▸ **WRITTEN REQUEST**
Rewrite the rows below, putting "Directive" wherever "Instruction" appears and leaving everything else unchanged.

▸ **DATASET EXTRACT**
::::::

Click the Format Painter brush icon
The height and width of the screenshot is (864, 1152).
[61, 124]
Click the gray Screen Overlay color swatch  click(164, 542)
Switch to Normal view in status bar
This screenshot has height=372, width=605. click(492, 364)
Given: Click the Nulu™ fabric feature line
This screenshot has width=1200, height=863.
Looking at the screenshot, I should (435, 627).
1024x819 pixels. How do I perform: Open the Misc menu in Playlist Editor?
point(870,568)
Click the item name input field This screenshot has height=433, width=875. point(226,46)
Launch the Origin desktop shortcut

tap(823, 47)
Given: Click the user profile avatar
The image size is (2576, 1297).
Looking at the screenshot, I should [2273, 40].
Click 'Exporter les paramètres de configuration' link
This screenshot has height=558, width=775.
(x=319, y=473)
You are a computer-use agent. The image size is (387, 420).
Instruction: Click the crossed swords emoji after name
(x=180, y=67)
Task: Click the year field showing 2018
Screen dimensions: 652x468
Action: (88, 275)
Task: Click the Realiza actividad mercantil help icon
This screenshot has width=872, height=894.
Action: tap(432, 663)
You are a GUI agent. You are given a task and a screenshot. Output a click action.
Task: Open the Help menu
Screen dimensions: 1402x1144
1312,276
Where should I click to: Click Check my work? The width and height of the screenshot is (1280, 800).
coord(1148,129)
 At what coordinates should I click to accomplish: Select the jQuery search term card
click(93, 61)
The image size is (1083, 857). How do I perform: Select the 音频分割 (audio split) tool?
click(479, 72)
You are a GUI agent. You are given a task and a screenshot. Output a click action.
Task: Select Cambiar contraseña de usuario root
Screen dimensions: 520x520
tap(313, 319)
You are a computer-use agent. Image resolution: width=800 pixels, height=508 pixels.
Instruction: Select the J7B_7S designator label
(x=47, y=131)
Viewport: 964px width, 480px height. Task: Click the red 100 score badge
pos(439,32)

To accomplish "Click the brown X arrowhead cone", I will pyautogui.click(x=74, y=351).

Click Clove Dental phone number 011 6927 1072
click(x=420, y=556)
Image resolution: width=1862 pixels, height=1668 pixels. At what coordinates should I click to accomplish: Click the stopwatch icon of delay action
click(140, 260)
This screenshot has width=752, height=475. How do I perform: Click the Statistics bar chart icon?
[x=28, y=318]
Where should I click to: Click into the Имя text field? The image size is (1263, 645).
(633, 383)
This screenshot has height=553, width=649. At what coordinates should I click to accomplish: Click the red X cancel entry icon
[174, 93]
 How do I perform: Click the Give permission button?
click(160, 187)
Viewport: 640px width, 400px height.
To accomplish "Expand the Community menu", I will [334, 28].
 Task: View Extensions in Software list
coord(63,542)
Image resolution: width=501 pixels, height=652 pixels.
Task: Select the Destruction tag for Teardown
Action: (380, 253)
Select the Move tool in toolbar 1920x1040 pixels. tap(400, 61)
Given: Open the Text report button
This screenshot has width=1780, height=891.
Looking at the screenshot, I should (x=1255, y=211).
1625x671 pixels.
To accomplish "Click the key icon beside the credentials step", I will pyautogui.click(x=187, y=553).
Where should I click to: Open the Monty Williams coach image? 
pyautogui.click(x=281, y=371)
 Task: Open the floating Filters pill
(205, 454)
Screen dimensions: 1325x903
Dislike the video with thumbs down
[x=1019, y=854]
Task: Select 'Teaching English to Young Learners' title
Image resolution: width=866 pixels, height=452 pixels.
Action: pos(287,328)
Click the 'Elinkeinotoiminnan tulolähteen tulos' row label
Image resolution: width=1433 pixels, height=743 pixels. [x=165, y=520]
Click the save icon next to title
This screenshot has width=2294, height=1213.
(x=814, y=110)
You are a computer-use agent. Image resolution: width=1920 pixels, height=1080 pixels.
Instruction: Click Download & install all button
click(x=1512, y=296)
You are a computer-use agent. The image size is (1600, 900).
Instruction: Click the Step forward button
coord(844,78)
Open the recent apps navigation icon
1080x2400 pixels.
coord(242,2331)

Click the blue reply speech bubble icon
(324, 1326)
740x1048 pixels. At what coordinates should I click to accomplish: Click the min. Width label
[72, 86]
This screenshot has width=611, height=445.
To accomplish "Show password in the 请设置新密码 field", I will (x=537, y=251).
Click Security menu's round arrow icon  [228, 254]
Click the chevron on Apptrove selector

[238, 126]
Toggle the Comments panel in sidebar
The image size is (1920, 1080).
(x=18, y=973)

::::::

▸ **ANSWER**
Click the Format Painter brush icon
The height and width of the screenshot is (864, 1152).
[61, 124]
Click the gray Screen Overlay color swatch  click(164, 542)
Switch to Normal view in status bar
This screenshot has height=372, width=605. click(492, 364)
Given: Click the Nulu™ fabric feature line
This screenshot has width=1200, height=863.
Looking at the screenshot, I should (435, 627).
1024x819 pixels. How do I perform: Open the Misc menu in Playlist Editor?
point(870,568)
Click the item name input field This screenshot has height=433, width=875. point(226,46)
Launch the Origin desktop shortcut

tap(823, 47)
Given: Click the user profile avatar
The image size is (2576, 1297).
Looking at the screenshot, I should [2273, 40].
Click 'Exporter les paramètres de configuration' link
This screenshot has height=558, width=775.
(x=319, y=473)
You are a computer-use agent. The image size is (387, 420).
Directive: Click the crossed swords emoji after name
(x=180, y=67)
Task: Click the year field showing 2018
Screen dimensions: 652x468
Action: (88, 275)
Task: Click the Realiza actividad mercantil help icon
This screenshot has width=872, height=894.
Action: tap(432, 663)
You are a GUI agent. You are given a task and a screenshot. Output a click action.
Task: Open the Help menu
Screen dimensions: 1402x1144
1312,276
Where should I click to: Click Check my work? The width and height of the screenshot is (1280, 800).
coord(1148,129)
 At what coordinates should I click to accomplish: Select the jQuery search term card
click(93, 61)
The image size is (1083, 857). How do I perform: Select the 音频分割 (audio split) tool?
click(479, 72)
You are a GUI agent. You are given a task and a screenshot. Output a click action.
Task: Select Cambiar contraseña de usuario root
Screen dimensions: 520x520
tap(313, 319)
You are a computer-use agent. Image resolution: width=800 pixels, height=508 pixels.
Directive: Select the J7B_7S designator label
(x=47, y=131)
Viewport: 964px width, 480px height. Task: Click the red 100 score badge
pos(439,32)

To accomplish "Click the brown X arrowhead cone", I will pyautogui.click(x=74, y=351).

Click Clove Dental phone number 011 6927 1072
click(x=420, y=556)
Image resolution: width=1862 pixels, height=1668 pixels. At what coordinates should I click to accomplish: Click the stopwatch icon of delay action
click(140, 260)
This screenshot has width=752, height=475. How do I perform: Click the Statistics bar chart icon?
[x=28, y=318]
Where should I click to: Click into the Имя text field? The image size is (1263, 645).
(633, 383)
This screenshot has height=553, width=649. At what coordinates should I click to accomplish: Click the red X cancel entry icon
[174, 93]
 How do I perform: Click the Give permission button?
click(160, 187)
Viewport: 640px width, 400px height.
To accomplish "Expand the Community menu", I will [334, 28].
 Task: View Extensions in Software list
coord(63,542)
Image resolution: width=501 pixels, height=652 pixels.
Task: Select the Destruction tag for Teardown
Action: (380, 253)
Select the Move tool in toolbar 1920x1040 pixels. tap(400, 61)
Given: Open the Text report button
This screenshot has width=1780, height=891.
Looking at the screenshot, I should (x=1255, y=211).
1625x671 pixels.
To accomplish "Click the key icon beside the credentials step", I will pyautogui.click(x=187, y=553).
Where should I click to: Open the Monty Williams coach image? 
pyautogui.click(x=281, y=371)
 Task: Open the floating Filters pill
(205, 454)
Screen dimensions: 1325x903
Dislike the video with thumbs down
[x=1019, y=854]
Task: Select 'Teaching English to Young Learners' title
Image resolution: width=866 pixels, height=452 pixels.
Action: pos(287,328)
Click the 'Elinkeinotoiminnan tulolähteen tulos' row label
Image resolution: width=1433 pixels, height=743 pixels. [x=165, y=520]
Click the save icon next to title
This screenshot has width=2294, height=1213.
(x=814, y=110)
You are a computer-use agent. Image resolution: width=1920 pixels, height=1080 pixels.
Directive: Click Download & install all button
click(x=1512, y=296)
You are a computer-use agent. The image size is (1600, 900).
Directive: Click the Step forward button
coord(844,78)
Open the recent apps navigation icon
1080x2400 pixels.
coord(242,2331)

Click the blue reply speech bubble icon
(324, 1326)
740x1048 pixels. At what coordinates should I click to accomplish: Click the min. Width label
[72, 86]
This screenshot has width=611, height=445.
To accomplish "Show password in the 请设置新密码 field", I will (x=537, y=251).
Click Security menu's round arrow icon  [228, 254]
Click the chevron on Apptrove selector

[238, 126]
Toggle the Comments panel in sidebar
The image size is (1920, 1080).
(x=18, y=973)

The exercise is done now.